Muhaliflerin oluşturduğu Müzakere Yüksek Heyeti Başkanı Hadi el-Bahra, Suriye halkı için en büyük kaybın sağlık personelinin yaklaşık yüzde 70’inin ülkeden ayrılması olduğunu söyledi. Bahra, nüfus yoğunluğun fazla olmasıyla birlikte sakinlerinin kötü koşullar içerisinde yaşadığı İdlib bölgesinde salgının görülmesi durumunda bir sağlık felaketinin yaşanabileceği yönünde endişesini dile getirdi.
Bahra, İdlib de dahil olmak üzere Suriye’nin kuzeybatısında bugüne dek herhangi bir virüs vakası tespit edilmediğini kaydederek, şüphelenilen bütün vakaların laboratuvar testlerinin negatif çıktığını söyledi. Fakat sağlık merkezlerindeki imkanların oldukça kıt olduğu göz önünde bulundurulduğunda bölgedeki durumun oldukça ciddi olduğunun da altını çizdi.
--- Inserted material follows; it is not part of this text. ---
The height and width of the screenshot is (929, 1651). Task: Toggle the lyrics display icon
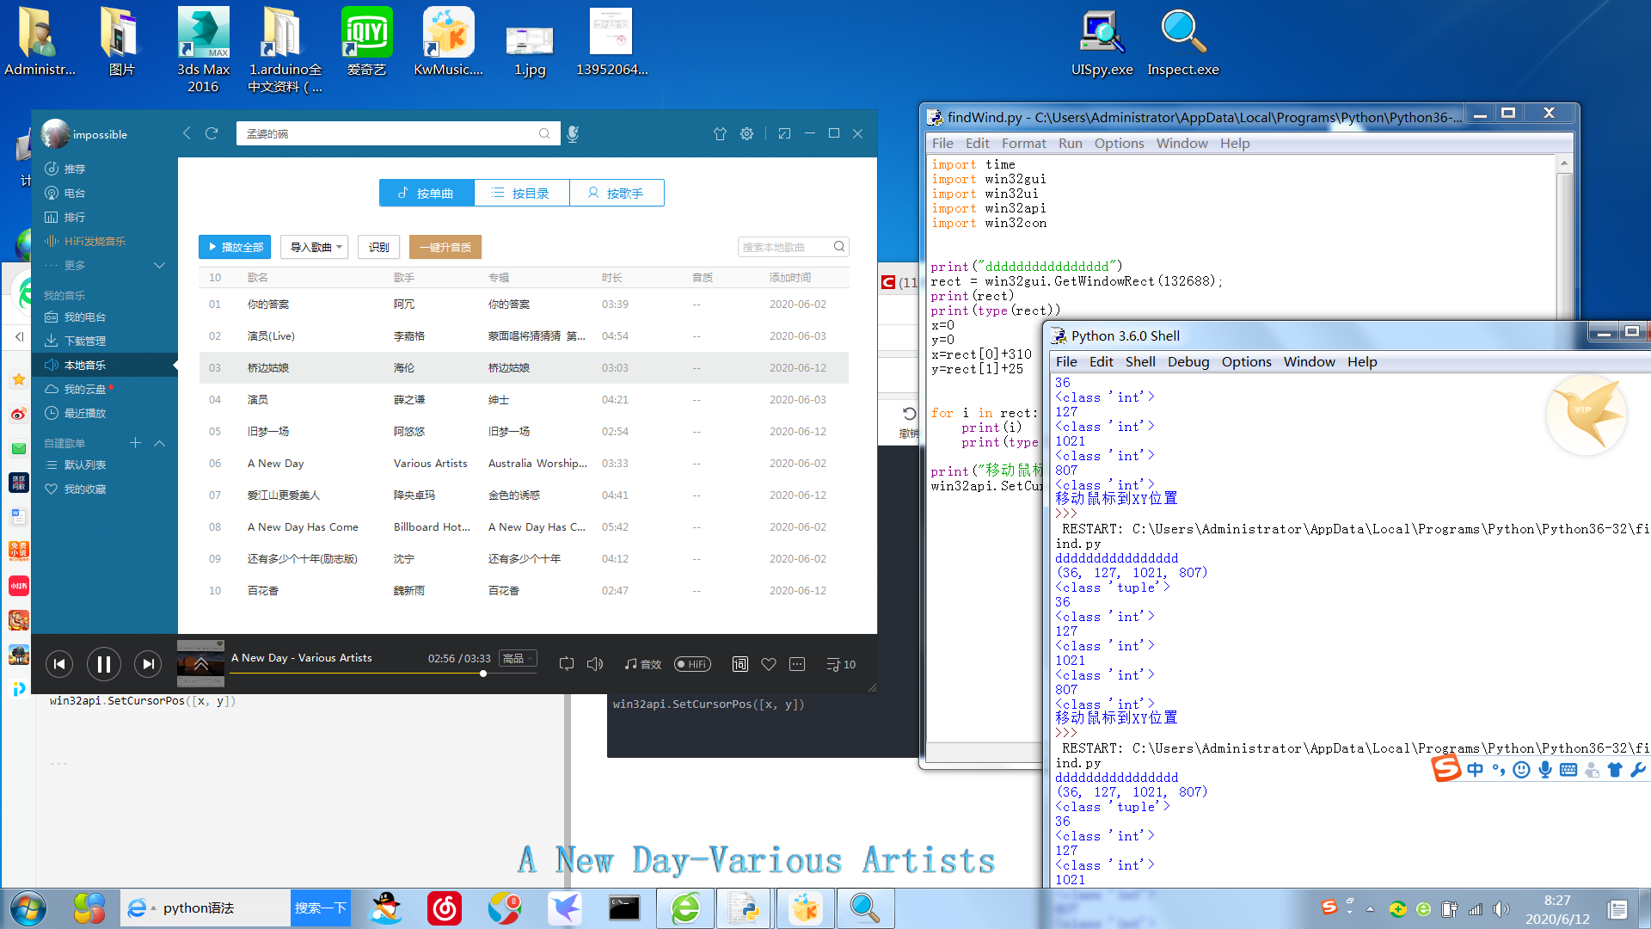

Rusya ile Türkiye arasında imzalanan protokolün ardından bölgedeki güvenlik durumunun nispeten iyileştiğini ifade eden el-Bahra, “Bu protokolden sonra yaklaşık 32 bin kişi evine geri döndü. Fakat bölgede hala şehir ve köylerinin ne durumda olduğunu bilmediklerinden dolayı geri dönemeyen yaklaşık 940 bin kişi bulunuyor. Bu kişiler, rejim kontrolü altındaki bölgelere dönmeyi kabul etmiyorlar. Yaşanan en büyük trajedilerden bir diğeri de rejimin gizli ve kayıt dışı gözaltı merkezlerindeki tutukluların koşullarıdır” dedi.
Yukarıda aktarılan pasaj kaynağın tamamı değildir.